Modulating Molecular Level Space Proximity: A Simple and Efficient Strategy to Design Structured DNA Probes
journal contributionposted on 01.05.2010, 00:00 authored by Jing Zheng, Jishan Li, Xiaoxia Gao, Jianyu Jin, Kemin Wang, Weihong Tan, Ronghua Yang
To construct efficient oligonucleotide probes, specific nucleic acid is designed as a conformationally constrained form based on the formation of a Watson−Crick-based duplex. However, instability of Watson−Crick hydrogen bonds in a complex biological environment usually leads to high background signal from the probe itself and false positive signal caused by nonspecific binding. To solve this problem, we propose a way to restrict the labeled-dyes in a hydrophobic cavity of cyclodextrin. This bounding, which acts like extra base pairs to form the Watson−Crick duplex, achieves variation of level of space proximity of the two labels and thus the degree of conformational constraint.

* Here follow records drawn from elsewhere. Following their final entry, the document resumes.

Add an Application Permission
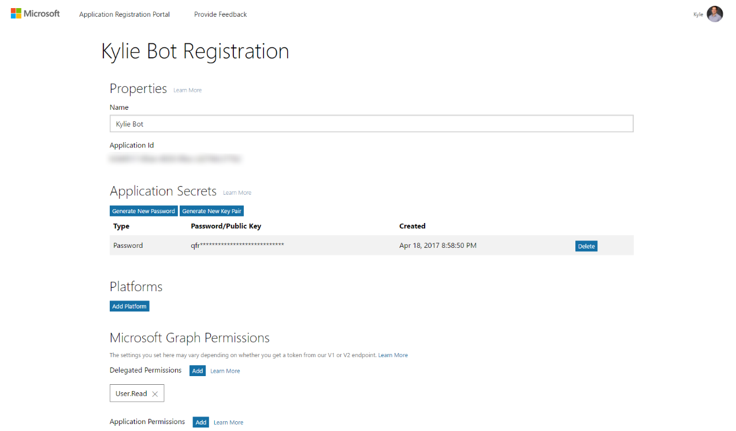Image resolution: width=736 pixels, height=431 pixels. point(200,422)
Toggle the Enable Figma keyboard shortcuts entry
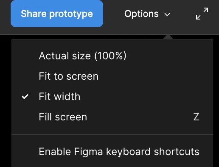Viewport: 219px width, 167px height. (x=112, y=152)
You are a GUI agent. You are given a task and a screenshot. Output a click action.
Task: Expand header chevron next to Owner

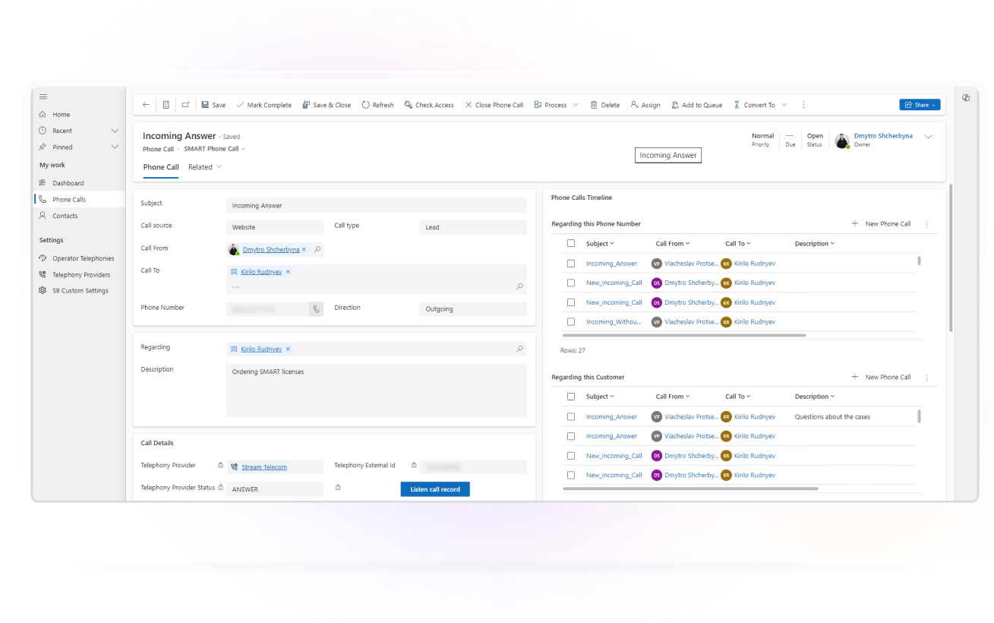click(x=928, y=137)
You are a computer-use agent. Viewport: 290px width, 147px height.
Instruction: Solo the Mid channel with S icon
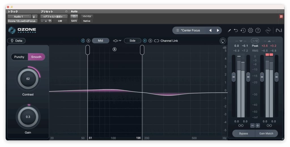(88, 41)
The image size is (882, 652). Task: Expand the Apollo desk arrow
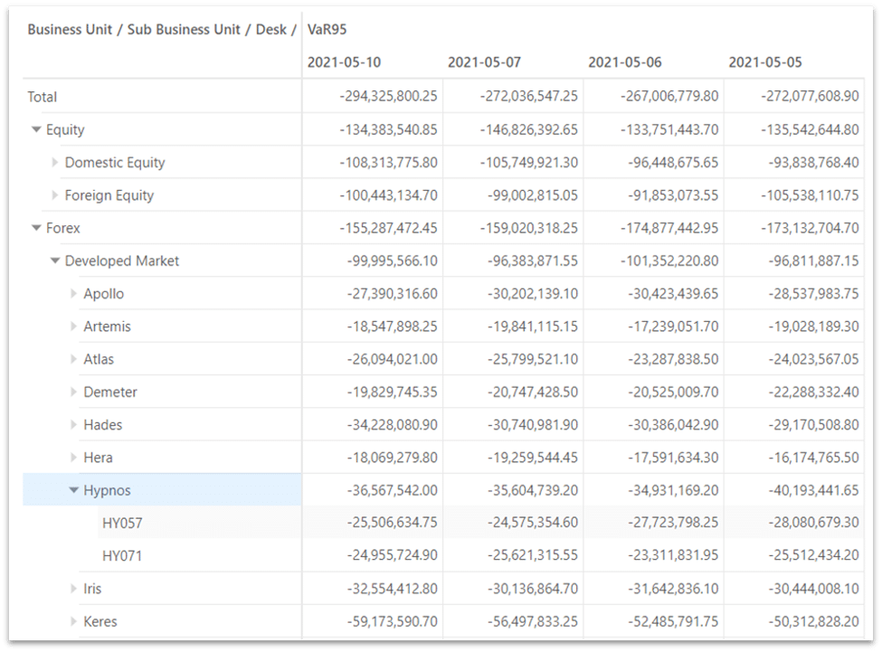pyautogui.click(x=74, y=294)
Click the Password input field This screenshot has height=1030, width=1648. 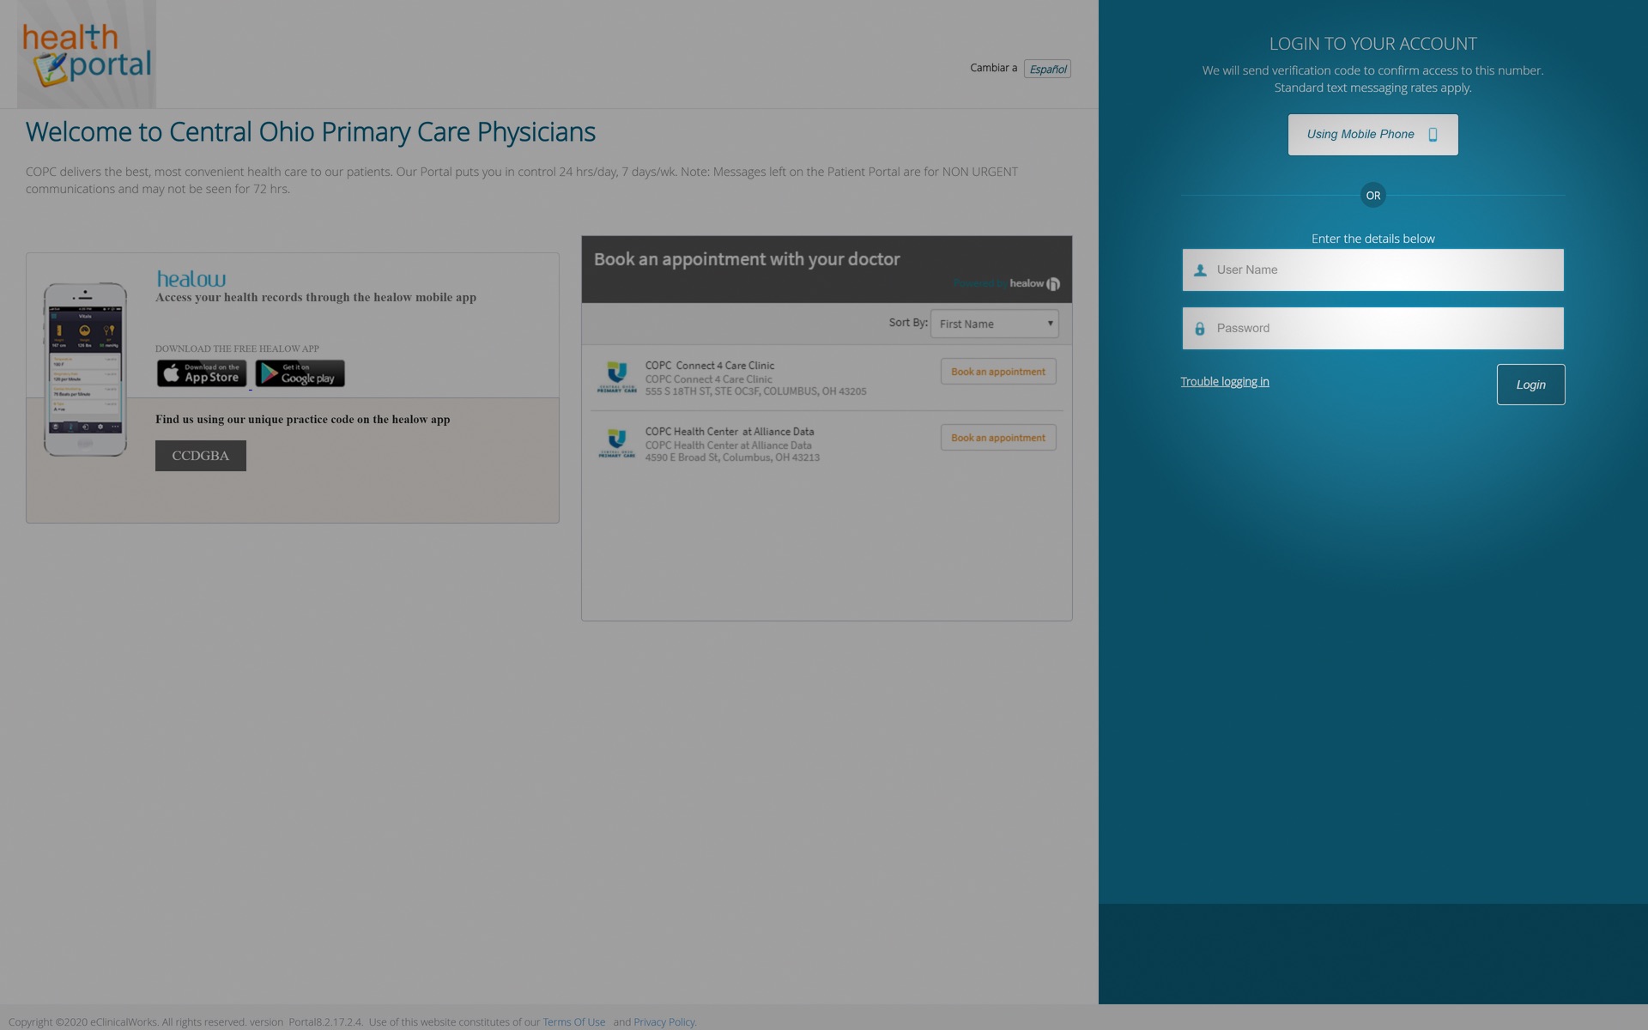tap(1372, 326)
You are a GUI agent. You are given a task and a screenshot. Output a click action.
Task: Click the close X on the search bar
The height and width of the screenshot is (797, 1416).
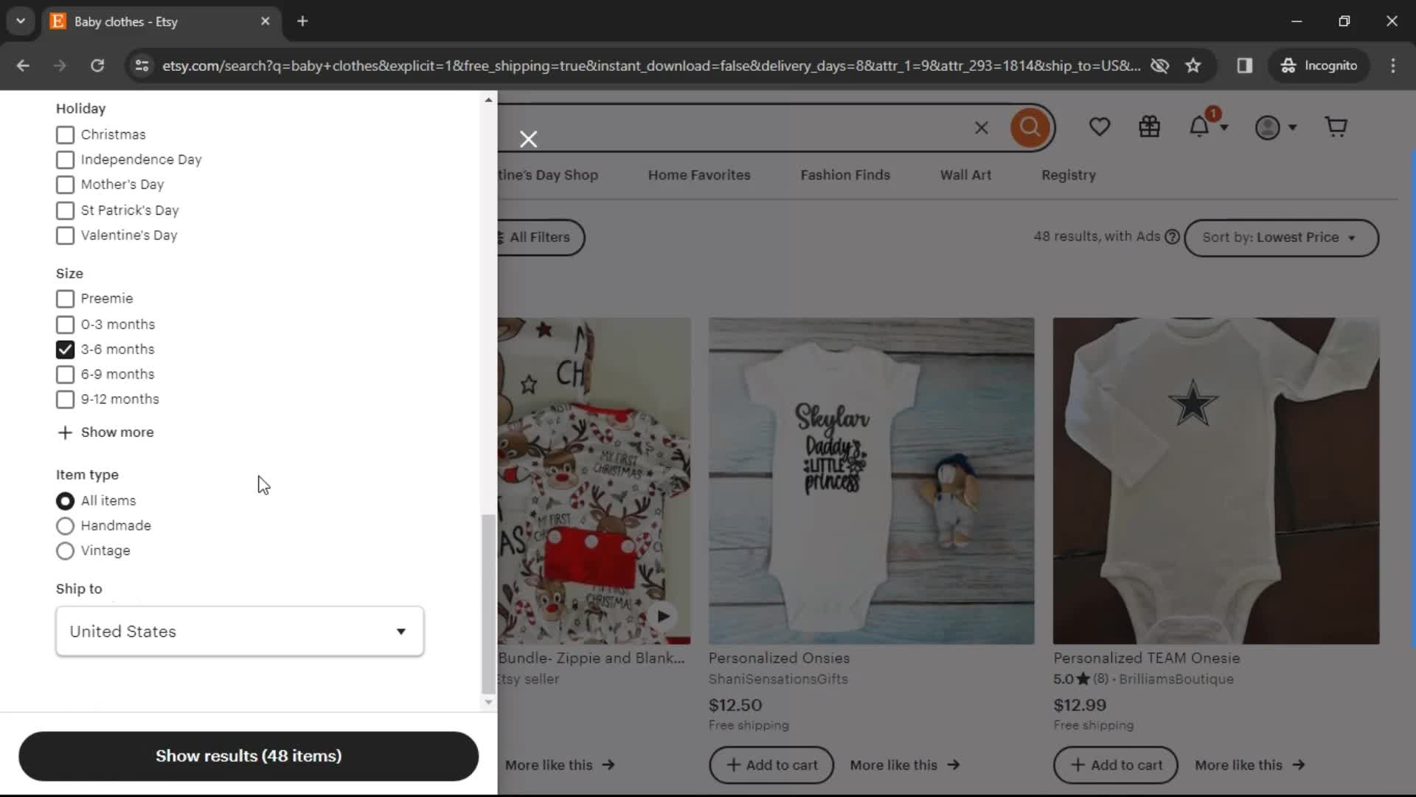982,126
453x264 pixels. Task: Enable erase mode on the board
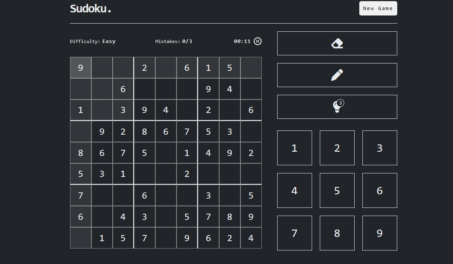337,43
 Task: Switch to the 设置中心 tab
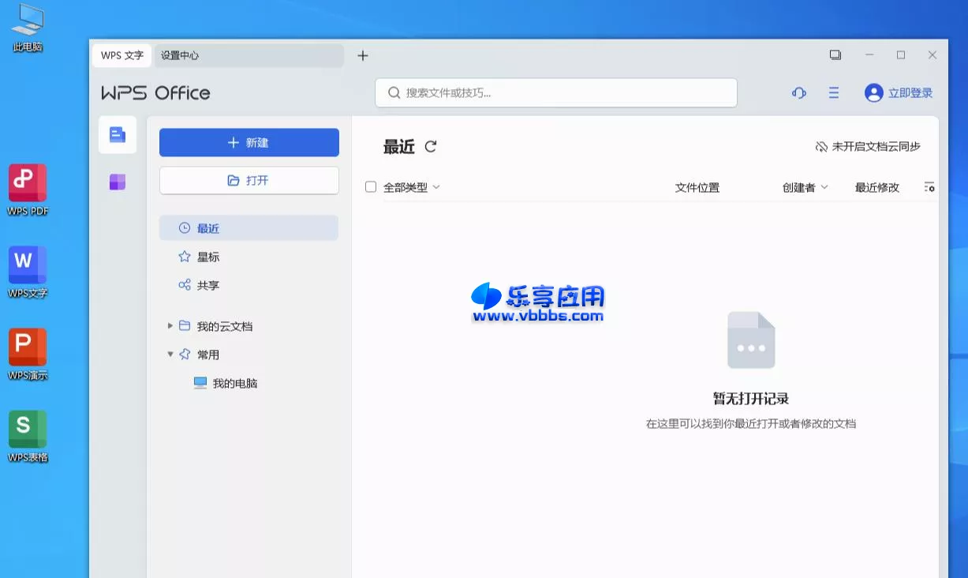[180, 55]
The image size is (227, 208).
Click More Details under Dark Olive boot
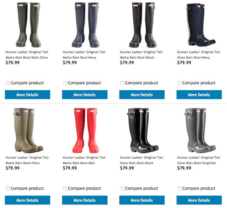tap(28, 95)
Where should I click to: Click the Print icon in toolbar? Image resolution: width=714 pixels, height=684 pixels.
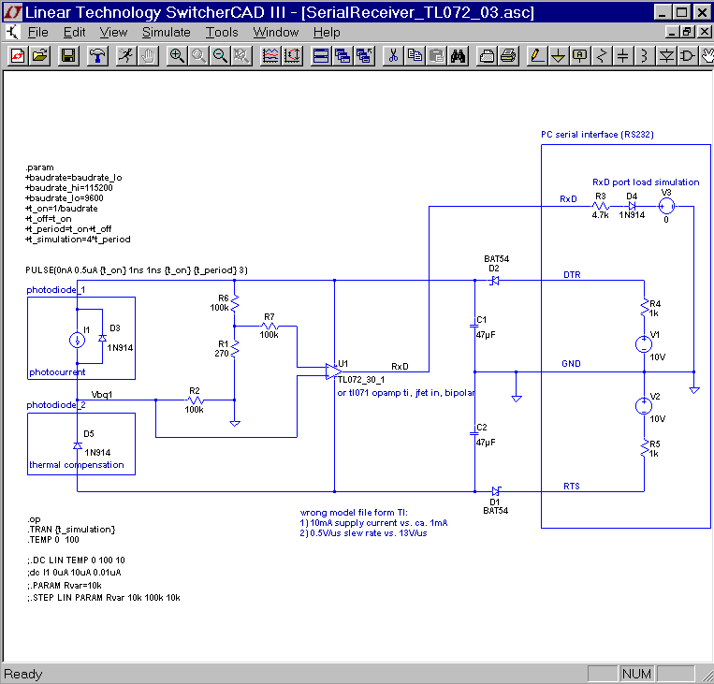[x=508, y=55]
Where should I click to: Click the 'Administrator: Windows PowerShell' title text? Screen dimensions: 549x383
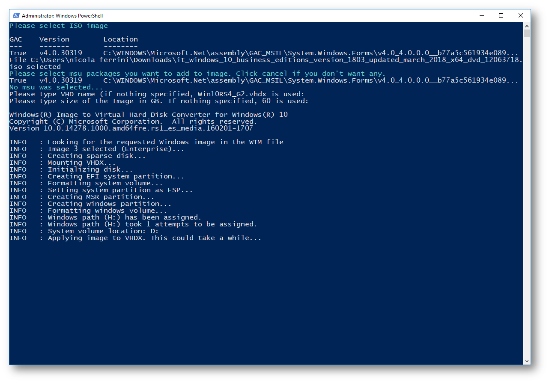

To demonstrate the feasibility of the design, a stem-containing oligonucleotide probe (P1) for DNA hybridization assay and a stemless one (P2) for protein detection were examined as models. Both oligonucleotides were doubly labeled with pyrene at the 5′- and 3′- ends, respectively. It is the cyclodextrin/pyrene inclusion interaction that allows modulating the degree of conformational constraints of P1 and P2 and thus their background signals and selectivity. Under the optimal conditions, the ratio of signal-to-background of P1/γ-CD induced by 1.0 equiv target DNA is near 174, which is 4-fold higher than that in the absence of γ-CD. In addition, the usage of γ-CD shifts the melting temperature of P1 from 57 to 68 °C, which is reasonable for improving target-binding selectivity. This approach is simple in design, avoiding any variation of the stem’s length and sequences. Furthermore, the strategy is generalizable which is suited for not only the stem-containing probe but also the linear probe with comparable sensitivity and selectivity to conventional structured DNA probes.